Mark puts me down on the carpet again, so I can try this out. He gets down on his own knees. “Just wanna help you if you fall over,” he says.

As selfish as he can be sometimes (especially with his spending habits), that made me smile. Nice to know that when it’s particularly serious, he’s not a complete ass.

It takes a few tries, but eventually I start to get the hang of walking as the video showed. Mark stays by me the whole time, just in case. After all, it took long enough learning to walk the FIRST time...though, this time around, having legs strong enough to support my own weight really helped.

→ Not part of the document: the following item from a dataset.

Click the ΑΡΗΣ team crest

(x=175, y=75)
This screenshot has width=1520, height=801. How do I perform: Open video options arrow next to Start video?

I start to head into the hallway outside my room. My hooves clack against the exposed concrete of the floor--we’d torn the carpet out years ago, because we’d thought different flooring would be put down soon, partly because of our pets...doing their business in there.

My walk kept me up for the most part, but man, was it awkward. My front legs seemed okay, but my back legs were coming off more like that scene in Eddie Murphy’s remake of Dr. Doolittle, when the dog has just had a thermometer taken out of him. But it was the only way I could keep going forward consistently--and I really hoped I didn’t have to walk like this forever.

And that’s when I turned around and hit my head on a box: specifically, a foosball-table box, which had been sitting here for years. Long story short, it was supposed to go in a new room addition to the house, which never got completed, for various reasons.

“You okay?” Mark asks.

That seemed to be the straw that broke the camel’s back. I end up making an outburst. “Of COURSE ah’m not okay! Ya think ah lahk havin’ ta learn ta walk all over again?!”

I was so flustered by all that had happened since waking up, I'd made that sound a lot angrier than I meant it to. That was a common problem for me. I dip my head a little. “...er, sorry, Mark, ah'm just so...UGH!” I stomp my right front hoof down, on its side, as if slamming a frustrated fist on the floor. The clack of the hoof on the concrete is still not something I'm used to yet; it's like hearing that confirmation honk on a new car, when you press the button on your key ring to lock the doors from afar. It always catches you off-guard the first few times.

And then, I hear a worse noise.

The front glass door opening.

I can only gasp.

Thinking fast, I try to run for my room again, but I stumble...Mark manages to pick me up, just as the deadbolt lock on the front door starts to slide into the unlocked position. He hurries into my room, where I tell him “Put me down! On the floor--I’ll get under the bed!” Which he does, and I do.

The front door opens.

“I’m home--got off early,” says my mother.

Author's Note:

Man, I am so, so sorry for all the delays in getting this chapter out. I promise you won’t have to wait this long between chapters from now on.

I’ve just had A LOT of things happen in my personal life at once, including (but not limited to) final exams, graduating from college, and not one, but TWO serious car accidents--one of which was as I was heading home from said graduation. (I was not driving, and none of us were injured. Can’t say the same for the cars.)

Anyway, don’t worry. I resolve to write part of a chapter every single day that I have access to a computer. You won’t be waiting two months again.